At this point it's getting hard to separate fact from fiction. For instance I have a hard time believing the claims on reddit about it using system memory, but at this point who knows.
 
if nvidia doesn't release a driver/firmware update to make the 970 a 3.5 gb card, is there any chance a third party could?
How exactly would that help? You'd have the exact same problems if the extra 512MB was shut off. You still have to turn the settings down until you are under 3.5GB of VRAM even if they disable that RAM in a BIOS update.

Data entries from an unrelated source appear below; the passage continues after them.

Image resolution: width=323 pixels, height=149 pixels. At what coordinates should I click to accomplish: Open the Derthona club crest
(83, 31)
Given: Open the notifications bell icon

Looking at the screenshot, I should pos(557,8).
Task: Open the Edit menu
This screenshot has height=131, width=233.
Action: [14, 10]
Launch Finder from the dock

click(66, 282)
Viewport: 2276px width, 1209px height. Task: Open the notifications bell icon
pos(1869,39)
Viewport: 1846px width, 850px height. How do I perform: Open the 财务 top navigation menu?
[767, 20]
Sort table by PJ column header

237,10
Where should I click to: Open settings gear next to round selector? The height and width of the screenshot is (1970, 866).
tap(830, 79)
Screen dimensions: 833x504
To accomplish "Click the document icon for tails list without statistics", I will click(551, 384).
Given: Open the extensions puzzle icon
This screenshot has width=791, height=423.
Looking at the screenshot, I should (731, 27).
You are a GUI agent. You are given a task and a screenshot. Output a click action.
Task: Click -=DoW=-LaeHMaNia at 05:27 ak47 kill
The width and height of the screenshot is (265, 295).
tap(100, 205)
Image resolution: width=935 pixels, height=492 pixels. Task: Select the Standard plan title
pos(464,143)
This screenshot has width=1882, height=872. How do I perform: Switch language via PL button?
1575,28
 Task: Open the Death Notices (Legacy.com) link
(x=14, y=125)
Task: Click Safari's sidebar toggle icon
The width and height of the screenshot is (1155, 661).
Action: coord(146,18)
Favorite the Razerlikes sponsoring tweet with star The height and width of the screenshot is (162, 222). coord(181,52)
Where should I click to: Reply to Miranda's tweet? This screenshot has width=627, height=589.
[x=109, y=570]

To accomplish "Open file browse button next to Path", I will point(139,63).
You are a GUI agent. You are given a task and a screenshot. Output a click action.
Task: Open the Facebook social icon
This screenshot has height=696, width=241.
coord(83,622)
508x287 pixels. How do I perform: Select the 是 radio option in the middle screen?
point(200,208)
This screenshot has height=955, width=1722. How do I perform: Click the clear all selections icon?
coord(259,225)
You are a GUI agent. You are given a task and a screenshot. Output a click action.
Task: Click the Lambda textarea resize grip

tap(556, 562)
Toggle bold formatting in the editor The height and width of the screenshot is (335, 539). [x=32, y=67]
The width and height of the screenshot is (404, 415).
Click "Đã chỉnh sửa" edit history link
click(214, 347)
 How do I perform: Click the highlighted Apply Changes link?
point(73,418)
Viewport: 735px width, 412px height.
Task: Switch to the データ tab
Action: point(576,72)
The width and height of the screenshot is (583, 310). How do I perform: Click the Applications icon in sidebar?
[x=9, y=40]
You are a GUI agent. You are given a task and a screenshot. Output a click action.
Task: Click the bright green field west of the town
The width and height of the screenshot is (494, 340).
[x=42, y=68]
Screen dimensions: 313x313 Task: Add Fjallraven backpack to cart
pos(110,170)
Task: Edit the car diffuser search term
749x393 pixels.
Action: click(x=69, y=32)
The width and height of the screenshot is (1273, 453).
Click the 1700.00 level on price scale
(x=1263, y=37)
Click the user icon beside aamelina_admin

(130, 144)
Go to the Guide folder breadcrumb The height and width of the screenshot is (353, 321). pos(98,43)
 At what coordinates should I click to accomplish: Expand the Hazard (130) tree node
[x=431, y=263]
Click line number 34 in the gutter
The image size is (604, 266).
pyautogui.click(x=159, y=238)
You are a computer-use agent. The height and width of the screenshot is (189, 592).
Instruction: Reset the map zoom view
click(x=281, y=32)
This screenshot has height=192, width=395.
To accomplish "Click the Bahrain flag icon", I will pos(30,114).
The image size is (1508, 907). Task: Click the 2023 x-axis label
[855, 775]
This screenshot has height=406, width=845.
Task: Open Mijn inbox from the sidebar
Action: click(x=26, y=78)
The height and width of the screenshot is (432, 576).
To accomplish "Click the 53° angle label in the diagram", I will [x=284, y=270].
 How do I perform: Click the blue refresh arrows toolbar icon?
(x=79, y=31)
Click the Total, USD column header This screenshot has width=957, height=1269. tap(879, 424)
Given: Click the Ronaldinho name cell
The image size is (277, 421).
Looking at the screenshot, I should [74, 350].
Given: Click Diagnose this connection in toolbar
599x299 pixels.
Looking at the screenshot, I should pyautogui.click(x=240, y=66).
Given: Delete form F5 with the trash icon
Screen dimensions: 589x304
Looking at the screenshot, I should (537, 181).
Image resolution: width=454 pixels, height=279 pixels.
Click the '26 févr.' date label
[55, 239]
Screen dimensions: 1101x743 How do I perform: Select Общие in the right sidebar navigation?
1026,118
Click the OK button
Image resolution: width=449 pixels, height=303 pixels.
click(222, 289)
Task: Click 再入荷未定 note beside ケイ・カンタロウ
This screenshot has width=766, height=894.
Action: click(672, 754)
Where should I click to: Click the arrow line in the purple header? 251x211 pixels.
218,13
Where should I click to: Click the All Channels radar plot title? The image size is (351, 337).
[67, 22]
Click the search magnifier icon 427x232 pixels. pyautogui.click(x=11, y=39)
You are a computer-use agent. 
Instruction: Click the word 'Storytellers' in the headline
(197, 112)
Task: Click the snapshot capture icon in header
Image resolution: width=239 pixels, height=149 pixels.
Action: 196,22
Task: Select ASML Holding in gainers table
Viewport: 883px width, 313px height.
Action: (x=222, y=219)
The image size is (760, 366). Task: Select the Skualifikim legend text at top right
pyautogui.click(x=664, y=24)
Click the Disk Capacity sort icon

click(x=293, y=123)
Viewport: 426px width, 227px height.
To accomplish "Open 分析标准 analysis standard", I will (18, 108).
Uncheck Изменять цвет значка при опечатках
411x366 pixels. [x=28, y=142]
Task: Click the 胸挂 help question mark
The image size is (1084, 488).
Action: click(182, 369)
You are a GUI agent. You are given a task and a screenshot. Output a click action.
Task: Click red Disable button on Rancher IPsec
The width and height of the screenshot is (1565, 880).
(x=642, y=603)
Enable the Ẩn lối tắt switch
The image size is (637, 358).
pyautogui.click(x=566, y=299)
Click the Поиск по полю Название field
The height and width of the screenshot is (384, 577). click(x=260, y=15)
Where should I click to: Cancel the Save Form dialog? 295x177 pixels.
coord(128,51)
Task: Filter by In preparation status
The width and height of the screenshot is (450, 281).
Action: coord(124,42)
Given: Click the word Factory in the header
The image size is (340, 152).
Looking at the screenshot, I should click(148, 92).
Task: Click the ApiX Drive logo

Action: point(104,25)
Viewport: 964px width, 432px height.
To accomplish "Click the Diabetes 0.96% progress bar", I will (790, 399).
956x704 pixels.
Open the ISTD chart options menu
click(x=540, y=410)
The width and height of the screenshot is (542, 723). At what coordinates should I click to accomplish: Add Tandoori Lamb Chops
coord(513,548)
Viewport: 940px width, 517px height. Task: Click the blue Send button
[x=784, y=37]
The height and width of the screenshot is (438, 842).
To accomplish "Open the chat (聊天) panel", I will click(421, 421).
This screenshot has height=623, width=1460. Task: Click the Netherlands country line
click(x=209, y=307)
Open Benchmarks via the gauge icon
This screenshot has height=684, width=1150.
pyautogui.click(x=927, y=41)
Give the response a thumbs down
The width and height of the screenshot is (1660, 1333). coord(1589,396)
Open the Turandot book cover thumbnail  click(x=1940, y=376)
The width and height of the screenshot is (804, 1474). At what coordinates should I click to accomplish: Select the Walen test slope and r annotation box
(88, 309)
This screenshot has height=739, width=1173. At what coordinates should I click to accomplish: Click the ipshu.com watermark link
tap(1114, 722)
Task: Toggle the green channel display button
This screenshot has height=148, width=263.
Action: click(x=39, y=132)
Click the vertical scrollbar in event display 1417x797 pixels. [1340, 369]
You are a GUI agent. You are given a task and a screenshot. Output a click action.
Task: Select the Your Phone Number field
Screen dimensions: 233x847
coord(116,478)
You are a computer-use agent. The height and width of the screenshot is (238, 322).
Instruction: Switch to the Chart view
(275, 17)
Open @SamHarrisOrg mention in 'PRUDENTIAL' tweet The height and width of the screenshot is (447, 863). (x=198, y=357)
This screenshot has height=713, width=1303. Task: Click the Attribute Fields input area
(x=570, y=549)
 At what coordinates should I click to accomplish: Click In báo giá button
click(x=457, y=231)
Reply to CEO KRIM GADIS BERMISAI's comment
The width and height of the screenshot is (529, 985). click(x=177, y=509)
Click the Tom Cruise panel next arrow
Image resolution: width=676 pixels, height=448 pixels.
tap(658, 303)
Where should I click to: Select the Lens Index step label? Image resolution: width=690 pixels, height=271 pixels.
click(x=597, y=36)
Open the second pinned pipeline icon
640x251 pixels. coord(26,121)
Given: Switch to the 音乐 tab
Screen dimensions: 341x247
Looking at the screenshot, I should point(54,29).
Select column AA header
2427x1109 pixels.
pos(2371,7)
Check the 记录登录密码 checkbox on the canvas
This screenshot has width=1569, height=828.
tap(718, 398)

So just keep your RAM usage below 3.5GB and you'll have no issues.
 
And no, it doesn't matter those were unrealistically high settings for BF4. The article is proof enough that there will be huge issues when 970's RAM is filled and that is something to be more and more expected as newer games come out.

Actually it kind of does matter - nobody expects a pair of $325 graphics cards to drive 18.66 million pixels with that level of detail. Sure, it proves the point shit hits the fan when the VRAM is pushed above its limitation but tell me.....what fucking card doesn't shit the bed when its VRAM is exceeded.

Can somebody with a pair of Titan Blacks go do a frame time analysis at a 5760x3240 resolution and max settings to see if the frame times are still as bad - just so we can eliminate a GPU horsepower versus VRAM variable? Hell I'd even take 780 Ti's or 980s.


The article is proof enough that there will be huge issues when 970's RAM is filled and that is something to be more and more expected as newer games come out.

Yes, nVidia misrepresented the shit out of the 970 and it shits the bed 500MB earlier than advertised, the solutions have been offered - either go take part in one and vote with the wallet or stop the senseless rehashing/bitching of the same valid, but invalid points. My earlier point still stands valid though - newer games are memory hogs because of lazy, unoptimized programming and more of our "hardcore" PC master race community need to start saying "fuck you guys, give us a true PC title or we're done"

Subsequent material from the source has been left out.